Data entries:
%%

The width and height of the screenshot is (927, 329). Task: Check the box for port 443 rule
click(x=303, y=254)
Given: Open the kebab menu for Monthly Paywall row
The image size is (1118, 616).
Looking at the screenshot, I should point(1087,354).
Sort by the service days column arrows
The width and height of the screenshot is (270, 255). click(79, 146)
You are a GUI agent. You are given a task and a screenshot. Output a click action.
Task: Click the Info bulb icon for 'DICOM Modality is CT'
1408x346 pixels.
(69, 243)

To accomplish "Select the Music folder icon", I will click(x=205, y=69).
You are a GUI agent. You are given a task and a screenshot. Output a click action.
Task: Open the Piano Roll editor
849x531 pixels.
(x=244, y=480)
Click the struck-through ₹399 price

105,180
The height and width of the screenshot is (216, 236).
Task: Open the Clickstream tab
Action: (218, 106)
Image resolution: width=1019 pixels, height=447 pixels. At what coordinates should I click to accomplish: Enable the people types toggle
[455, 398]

%%

Task to complete: Reproduce, please, every line of the records above without alteration.

Exercise response:
The width and height of the screenshot is (927, 329). Task: Check the box for port 443 rule
click(x=303, y=254)
Given: Open the kebab menu for Monthly Paywall row
The image size is (1118, 616).
Looking at the screenshot, I should point(1087,354).
Sort by the service days column arrows
The width and height of the screenshot is (270, 255). click(79, 146)
You are a GUI agent. You are given a task and a screenshot. Output a click action.
Task: Click the Info bulb icon for 'DICOM Modality is CT'
1408x346 pixels.
(69, 243)

To accomplish "Select the Music folder icon", I will click(x=205, y=69).
You are a GUI agent. You are given a task and a screenshot. Output a click action.
Task: Open the Piano Roll editor
849x531 pixels.
(x=244, y=480)
Click the struck-through ₹399 price

105,180
The height and width of the screenshot is (216, 236).
Task: Open the Clickstream tab
Action: (218, 106)
Image resolution: width=1019 pixels, height=447 pixels. At what coordinates should I click to accomplish: Enable the people types toggle
[455, 398]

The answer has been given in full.